╭─ Data listing

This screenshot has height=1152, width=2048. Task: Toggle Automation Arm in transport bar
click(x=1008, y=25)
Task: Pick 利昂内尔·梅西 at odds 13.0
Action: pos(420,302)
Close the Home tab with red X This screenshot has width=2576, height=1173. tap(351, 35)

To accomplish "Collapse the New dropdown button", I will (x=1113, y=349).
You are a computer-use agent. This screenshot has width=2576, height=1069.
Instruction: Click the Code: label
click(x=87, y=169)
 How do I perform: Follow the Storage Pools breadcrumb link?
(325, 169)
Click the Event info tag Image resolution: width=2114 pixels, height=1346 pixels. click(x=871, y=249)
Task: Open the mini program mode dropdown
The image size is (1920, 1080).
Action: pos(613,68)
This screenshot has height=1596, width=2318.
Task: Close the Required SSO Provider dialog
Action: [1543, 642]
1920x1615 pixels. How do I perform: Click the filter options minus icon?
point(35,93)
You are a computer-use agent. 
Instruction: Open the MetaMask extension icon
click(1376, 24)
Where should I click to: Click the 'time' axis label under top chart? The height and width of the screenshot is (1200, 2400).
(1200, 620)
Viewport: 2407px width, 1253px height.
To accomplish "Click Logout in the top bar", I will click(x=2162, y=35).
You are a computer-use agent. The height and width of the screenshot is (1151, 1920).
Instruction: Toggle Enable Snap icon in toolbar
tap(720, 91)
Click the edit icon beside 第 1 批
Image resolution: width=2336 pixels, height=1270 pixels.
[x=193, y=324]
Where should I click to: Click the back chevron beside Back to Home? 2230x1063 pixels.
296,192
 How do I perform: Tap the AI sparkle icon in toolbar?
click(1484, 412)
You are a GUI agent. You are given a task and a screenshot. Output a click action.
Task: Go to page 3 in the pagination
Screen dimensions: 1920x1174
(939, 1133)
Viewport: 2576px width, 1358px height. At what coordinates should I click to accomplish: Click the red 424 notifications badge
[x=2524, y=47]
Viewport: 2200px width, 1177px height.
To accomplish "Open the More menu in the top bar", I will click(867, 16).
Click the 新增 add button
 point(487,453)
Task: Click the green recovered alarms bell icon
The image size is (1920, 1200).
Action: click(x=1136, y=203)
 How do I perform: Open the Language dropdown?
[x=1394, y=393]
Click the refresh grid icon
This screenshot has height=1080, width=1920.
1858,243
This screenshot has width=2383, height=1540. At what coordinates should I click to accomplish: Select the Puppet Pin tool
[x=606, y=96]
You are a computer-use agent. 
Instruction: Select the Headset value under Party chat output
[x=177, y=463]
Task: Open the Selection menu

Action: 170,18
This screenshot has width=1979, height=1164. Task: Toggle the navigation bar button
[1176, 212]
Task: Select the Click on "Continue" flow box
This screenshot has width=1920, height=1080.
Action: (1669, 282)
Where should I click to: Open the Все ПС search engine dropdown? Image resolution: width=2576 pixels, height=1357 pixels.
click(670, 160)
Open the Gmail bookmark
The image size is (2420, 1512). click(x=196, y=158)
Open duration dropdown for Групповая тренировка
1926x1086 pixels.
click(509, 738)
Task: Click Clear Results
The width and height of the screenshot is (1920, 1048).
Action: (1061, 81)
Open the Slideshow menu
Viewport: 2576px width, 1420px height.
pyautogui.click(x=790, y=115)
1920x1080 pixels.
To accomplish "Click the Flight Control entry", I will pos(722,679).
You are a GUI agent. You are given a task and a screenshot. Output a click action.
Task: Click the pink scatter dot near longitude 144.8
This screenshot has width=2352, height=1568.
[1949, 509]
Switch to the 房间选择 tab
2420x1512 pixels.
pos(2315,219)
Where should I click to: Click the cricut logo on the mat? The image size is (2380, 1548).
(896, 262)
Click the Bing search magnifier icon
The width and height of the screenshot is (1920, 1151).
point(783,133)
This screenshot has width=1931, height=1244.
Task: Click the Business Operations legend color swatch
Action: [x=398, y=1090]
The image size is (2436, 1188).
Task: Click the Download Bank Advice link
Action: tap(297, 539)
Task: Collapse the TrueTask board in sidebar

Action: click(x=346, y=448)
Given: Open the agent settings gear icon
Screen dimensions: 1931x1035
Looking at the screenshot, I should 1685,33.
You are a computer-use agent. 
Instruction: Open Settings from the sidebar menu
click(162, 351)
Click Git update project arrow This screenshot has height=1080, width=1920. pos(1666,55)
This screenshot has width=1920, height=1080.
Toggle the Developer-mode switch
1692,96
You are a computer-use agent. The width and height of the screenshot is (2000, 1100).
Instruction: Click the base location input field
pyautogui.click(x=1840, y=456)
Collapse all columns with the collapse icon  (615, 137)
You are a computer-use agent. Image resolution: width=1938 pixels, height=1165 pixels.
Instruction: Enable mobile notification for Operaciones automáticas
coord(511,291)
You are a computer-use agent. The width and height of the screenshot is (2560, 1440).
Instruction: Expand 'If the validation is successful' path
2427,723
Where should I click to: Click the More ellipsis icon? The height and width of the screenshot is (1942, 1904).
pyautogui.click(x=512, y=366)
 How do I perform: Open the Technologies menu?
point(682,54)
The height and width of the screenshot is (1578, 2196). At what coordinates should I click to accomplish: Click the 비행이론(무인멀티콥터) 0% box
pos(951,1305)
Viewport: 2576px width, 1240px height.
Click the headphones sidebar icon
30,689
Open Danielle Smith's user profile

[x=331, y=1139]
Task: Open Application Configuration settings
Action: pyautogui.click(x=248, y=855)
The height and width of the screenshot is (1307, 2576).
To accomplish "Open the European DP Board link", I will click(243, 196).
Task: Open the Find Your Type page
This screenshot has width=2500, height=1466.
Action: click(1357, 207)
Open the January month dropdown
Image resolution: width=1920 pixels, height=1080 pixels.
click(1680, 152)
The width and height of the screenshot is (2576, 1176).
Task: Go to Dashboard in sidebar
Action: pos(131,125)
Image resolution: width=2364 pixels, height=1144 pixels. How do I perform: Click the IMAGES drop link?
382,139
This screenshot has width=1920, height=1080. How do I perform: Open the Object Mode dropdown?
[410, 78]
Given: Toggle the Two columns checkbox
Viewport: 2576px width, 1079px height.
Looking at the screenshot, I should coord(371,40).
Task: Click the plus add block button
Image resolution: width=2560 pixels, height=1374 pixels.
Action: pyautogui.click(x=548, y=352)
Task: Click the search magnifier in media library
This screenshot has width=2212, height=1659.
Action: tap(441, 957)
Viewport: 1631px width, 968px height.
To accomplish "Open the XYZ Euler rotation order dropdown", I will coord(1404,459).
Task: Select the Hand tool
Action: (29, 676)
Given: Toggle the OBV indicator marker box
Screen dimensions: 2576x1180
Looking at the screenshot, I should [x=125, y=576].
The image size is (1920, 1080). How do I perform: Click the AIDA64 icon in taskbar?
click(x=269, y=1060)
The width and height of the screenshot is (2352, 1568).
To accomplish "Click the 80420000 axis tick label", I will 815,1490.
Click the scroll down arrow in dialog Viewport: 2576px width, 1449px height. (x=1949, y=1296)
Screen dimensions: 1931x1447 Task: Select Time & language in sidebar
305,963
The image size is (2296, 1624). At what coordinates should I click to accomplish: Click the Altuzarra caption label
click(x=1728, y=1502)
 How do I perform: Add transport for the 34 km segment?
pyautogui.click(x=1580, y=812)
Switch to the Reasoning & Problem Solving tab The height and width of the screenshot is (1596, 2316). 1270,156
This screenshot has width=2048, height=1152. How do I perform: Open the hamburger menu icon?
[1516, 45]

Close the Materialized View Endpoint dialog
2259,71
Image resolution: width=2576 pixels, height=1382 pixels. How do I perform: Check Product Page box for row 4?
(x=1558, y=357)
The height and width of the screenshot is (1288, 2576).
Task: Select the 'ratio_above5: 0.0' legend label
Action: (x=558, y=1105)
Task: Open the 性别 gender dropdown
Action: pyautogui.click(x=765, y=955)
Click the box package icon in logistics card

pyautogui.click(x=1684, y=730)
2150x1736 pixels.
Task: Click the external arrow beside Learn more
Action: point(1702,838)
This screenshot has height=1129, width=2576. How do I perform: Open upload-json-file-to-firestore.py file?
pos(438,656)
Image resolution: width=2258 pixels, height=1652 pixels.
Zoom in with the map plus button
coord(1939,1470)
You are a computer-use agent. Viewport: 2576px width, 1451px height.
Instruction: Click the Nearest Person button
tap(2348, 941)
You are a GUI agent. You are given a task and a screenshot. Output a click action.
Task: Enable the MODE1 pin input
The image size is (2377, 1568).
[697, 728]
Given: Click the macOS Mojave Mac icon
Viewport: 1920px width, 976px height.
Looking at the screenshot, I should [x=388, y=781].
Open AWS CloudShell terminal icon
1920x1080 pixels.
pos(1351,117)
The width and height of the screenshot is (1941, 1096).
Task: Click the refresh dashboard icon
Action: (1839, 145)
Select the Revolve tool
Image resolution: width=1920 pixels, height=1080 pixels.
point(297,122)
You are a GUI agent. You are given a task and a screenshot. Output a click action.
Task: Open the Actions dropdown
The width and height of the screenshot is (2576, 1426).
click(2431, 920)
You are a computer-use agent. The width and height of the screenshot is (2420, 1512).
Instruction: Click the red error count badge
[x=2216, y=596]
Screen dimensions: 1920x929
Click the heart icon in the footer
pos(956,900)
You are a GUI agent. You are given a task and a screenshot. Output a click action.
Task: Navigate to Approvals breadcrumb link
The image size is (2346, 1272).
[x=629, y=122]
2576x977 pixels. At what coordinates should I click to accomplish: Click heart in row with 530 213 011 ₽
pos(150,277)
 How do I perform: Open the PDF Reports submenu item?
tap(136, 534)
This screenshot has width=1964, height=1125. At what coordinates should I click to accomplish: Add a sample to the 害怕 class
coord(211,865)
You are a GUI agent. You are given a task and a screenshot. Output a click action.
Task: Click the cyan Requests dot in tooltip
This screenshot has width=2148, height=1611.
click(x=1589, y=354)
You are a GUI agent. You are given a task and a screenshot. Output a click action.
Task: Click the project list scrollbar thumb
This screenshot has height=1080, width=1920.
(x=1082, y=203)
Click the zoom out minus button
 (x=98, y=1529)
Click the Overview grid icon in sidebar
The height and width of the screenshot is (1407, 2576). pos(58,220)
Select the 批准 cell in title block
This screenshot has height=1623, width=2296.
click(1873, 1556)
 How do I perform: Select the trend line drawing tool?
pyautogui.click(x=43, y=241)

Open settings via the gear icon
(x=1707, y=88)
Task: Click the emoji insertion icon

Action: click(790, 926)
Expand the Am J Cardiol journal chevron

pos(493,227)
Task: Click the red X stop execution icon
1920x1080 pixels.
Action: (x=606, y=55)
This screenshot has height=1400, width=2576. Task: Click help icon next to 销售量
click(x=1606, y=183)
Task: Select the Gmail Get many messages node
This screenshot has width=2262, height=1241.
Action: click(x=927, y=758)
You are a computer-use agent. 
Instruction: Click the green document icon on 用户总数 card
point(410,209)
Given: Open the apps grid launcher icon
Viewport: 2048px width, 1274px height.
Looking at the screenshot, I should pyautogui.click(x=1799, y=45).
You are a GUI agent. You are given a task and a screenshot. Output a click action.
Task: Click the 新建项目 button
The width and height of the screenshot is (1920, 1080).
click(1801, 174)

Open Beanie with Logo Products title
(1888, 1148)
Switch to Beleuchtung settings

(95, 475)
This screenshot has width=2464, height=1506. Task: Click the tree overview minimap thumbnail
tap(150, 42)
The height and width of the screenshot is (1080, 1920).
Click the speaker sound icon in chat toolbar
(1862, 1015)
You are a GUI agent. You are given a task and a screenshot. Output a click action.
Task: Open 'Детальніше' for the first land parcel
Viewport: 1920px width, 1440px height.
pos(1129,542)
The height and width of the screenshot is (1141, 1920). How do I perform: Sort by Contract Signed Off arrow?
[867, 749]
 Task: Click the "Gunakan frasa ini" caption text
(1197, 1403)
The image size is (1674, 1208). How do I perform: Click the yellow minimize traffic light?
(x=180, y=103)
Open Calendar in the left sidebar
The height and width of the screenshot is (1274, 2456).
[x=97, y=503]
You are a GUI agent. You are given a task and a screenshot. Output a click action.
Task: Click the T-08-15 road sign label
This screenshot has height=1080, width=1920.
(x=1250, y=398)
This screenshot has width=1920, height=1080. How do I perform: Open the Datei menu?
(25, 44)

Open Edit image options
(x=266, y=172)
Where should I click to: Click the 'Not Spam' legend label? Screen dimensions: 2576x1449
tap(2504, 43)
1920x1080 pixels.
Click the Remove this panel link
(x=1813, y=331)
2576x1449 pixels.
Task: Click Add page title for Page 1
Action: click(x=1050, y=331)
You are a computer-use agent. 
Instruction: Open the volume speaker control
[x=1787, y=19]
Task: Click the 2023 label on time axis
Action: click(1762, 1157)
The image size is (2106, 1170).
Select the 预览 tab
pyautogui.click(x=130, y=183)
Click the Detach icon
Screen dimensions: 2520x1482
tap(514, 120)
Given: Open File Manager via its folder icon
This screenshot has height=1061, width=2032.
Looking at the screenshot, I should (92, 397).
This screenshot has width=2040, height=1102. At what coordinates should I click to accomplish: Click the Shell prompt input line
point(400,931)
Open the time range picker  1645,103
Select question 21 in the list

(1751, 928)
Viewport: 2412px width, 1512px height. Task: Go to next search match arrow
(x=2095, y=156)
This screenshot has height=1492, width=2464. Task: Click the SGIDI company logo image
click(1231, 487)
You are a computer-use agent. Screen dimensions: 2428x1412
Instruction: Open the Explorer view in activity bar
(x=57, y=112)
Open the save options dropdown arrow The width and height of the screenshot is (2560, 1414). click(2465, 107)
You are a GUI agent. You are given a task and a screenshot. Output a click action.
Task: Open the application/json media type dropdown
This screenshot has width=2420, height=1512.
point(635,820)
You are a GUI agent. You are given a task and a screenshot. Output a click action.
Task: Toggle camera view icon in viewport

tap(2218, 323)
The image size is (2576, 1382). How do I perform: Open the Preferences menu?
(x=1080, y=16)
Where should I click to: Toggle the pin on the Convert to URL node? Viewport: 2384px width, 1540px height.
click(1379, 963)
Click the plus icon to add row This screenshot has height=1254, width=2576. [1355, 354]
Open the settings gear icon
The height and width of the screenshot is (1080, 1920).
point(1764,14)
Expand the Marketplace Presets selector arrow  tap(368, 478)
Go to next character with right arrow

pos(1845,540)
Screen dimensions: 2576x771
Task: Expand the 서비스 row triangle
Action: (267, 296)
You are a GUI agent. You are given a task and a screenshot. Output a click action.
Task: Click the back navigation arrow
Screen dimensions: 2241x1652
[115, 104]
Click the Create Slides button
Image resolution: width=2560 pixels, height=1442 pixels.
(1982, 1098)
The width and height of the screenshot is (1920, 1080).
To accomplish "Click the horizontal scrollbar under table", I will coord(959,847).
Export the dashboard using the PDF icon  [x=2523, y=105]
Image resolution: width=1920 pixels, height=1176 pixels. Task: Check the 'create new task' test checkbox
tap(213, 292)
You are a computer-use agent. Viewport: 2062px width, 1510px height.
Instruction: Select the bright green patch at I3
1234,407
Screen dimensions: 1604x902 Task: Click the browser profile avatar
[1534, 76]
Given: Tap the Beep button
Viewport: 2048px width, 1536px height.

╰─

> [Instructions for the task]
What this exercise asks for is every line of the data above with the word "project".

> [Output for this exercise]
Click Git update project arrow This screenshot has height=1080, width=1920. pos(1666,55)
Task: Click the project list scrollbar thumb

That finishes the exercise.